The Simple, Somewhat Effective Carcano: Italy’s WWI Battle Rifle, at C&Rsenal

These days, it’s easy to forget that once upon a time at the dawn of the smokeless powder era there was a huge variety of bolt-action repeating rifles being developed to re-arm the military powers of the world. While the Mauser 98 and its progeny eventually took the world by storm, in the early days of repeating bolt actions rifles like the Krag–Jørgensen, Mannlicher, and Belgian Mauser competed on the world stage for contracts.
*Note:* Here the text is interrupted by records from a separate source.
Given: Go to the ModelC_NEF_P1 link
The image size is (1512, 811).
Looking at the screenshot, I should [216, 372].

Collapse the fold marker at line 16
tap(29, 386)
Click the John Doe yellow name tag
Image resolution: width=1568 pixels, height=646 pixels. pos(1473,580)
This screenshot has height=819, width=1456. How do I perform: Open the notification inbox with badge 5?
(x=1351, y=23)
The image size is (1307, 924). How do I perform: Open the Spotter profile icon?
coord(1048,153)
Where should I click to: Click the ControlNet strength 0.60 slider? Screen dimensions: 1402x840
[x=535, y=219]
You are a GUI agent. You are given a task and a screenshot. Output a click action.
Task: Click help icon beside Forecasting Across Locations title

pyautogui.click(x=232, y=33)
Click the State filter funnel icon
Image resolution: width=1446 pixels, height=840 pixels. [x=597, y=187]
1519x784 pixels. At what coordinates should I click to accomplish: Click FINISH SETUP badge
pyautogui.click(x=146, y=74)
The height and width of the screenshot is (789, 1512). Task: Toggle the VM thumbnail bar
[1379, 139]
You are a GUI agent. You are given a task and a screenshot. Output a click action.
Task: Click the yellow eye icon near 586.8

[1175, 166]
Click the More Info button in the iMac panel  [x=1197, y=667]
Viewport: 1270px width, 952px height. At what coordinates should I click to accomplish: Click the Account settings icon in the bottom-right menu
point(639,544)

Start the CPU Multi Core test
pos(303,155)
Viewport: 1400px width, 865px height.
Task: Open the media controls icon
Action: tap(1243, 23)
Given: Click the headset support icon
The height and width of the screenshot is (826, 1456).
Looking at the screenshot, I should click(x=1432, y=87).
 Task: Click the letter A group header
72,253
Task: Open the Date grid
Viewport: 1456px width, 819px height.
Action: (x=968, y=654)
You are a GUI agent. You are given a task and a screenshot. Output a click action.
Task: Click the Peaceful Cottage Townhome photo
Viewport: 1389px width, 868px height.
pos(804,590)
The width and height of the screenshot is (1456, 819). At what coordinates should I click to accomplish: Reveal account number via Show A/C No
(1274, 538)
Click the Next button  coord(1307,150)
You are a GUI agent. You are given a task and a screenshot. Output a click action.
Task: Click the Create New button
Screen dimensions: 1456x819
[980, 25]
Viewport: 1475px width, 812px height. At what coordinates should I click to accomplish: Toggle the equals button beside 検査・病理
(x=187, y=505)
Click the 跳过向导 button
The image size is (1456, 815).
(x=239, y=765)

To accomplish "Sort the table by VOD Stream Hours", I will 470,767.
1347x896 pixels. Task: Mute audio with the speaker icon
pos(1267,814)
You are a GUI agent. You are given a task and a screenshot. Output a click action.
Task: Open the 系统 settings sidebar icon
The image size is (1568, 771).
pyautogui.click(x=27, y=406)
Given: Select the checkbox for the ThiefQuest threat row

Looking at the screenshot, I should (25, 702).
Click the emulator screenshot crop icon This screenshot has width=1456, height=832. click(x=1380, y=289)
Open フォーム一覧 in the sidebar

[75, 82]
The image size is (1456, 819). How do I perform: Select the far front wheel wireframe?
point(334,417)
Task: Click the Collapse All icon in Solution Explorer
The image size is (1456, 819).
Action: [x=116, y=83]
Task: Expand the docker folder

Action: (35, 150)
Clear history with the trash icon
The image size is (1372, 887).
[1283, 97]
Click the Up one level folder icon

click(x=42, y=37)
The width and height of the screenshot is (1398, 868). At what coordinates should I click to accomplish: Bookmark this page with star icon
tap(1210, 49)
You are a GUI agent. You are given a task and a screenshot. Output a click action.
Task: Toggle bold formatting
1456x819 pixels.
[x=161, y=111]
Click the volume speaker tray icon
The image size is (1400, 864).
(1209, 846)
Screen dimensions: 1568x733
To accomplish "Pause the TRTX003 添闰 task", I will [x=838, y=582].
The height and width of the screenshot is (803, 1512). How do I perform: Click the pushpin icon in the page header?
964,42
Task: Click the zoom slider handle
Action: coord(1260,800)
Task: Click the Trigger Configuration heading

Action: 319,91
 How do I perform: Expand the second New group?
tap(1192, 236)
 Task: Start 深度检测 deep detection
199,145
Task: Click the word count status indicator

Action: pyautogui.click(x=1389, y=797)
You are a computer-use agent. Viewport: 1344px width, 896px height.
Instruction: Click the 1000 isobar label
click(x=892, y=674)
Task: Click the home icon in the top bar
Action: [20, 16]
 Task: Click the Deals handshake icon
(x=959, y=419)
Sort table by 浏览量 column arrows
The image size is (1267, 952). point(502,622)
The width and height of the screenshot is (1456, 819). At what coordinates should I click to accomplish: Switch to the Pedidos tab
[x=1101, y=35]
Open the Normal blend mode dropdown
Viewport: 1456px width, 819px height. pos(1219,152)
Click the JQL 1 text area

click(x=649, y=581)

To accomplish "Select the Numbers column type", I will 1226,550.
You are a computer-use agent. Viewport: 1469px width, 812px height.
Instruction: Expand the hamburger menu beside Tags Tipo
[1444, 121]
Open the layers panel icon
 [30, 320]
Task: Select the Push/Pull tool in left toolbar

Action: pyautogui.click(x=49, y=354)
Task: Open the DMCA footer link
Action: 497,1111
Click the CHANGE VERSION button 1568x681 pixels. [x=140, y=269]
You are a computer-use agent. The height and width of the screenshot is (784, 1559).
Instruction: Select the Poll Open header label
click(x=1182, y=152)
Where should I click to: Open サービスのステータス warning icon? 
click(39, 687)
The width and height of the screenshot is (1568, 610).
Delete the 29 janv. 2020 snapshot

Four-view of the Model of 1891. Image source:


Italy, though, would go their own way with a home-grown design, commonly called the “Carcano” after Salvatore Carcano who apocryphally was responsible for its design. We at TFB are big fans of the YouTube channel C&Rsenal (and you should be, too!), who just released an extensive video on the first model of this family of rifles, the Model of 1891:

The Carcano has received an interesting reputation on the American surplus market, both for being a “low quality” bolt action and for the infamous assassination of John F. Kennedy by Lee Harvey Oswald who used a later rifle based on the same action. In their original context, though, the Carcanos were reasonably simple, fairly well-engineered guns that served Italy very well for decades, and which introduced the 6.5mm high velocity caliber to the world. Given the choice between a Carcano-action rifle and an M98 Mauser, I would of course choose the latter every time, but as a military arm designed for economical mass production, the Italian rifle has several virtues.

Nathaniel F

Nathaniel is a history enthusiast and firearms hobbyist whose primary interest lies in military small arms technological developments beginning with the smokeless powder era. In addition to contributing to The Firearm Blog, he runs 196,800 Revolutions Per Minute, a blog devoted to modern small arms design and theory. He is also the author of the original web serial Heartblood, which is being updated and edited regularly. He can be reached via email at


  • BattleshipGrey

    No one can say it doesn’t work, since it displayed it’s effectiveness on national television for the last 53 years.

  • hikerguy

    I like the approach the Italians used for ease of manufacture. Forward thinking on their part.

  • borekfk

    Wish more companies would make the properly sized bullet for these.

    • Kivaari

      Look around for Speer .268 dia. bullets.

  • derfelcadarn

    I have owned several of these “firearms” the quality makes the Mosin look like Swiss watch technology, I was actually afraid to fire one of them. The Pakistani’s hammer out better rifles

  • Kivaari

    Americans always considered everything except the 03s and 98s to be inferior rifles. The error was retention of the heavy round nosed bullets. A shift to pointed bullets and a re-calibrated rear sight would have made it more effective. Fackler’s test in 88-89 showed it was the deepest penetrating bullet in ballistics gelatin, ever tested by the US Army, to that point in time.

  • codfilet

    My Dad was in Italy and England as a B-17 crewman. While he was based in Italy, he picked up a Carcano of some sort, and had it with him for the rest of the war. On the troopship home, it was announced that anyone caught with contraband firearms (no paper from commanding officer) would be returned to Europe. The Carcano went over the side. Of course, no dufflebags were searched .

  • Monty01

    It’s interesting that the US Army Marksmanship Unit’s new .264 USA (6.5 x 47 mm) cartridge is quite similar to the Carcano 6.5 mm cartridge. I’m sure Nathaniel has studied the two in considerable detail, so it would be helpful if he could compare and contrast.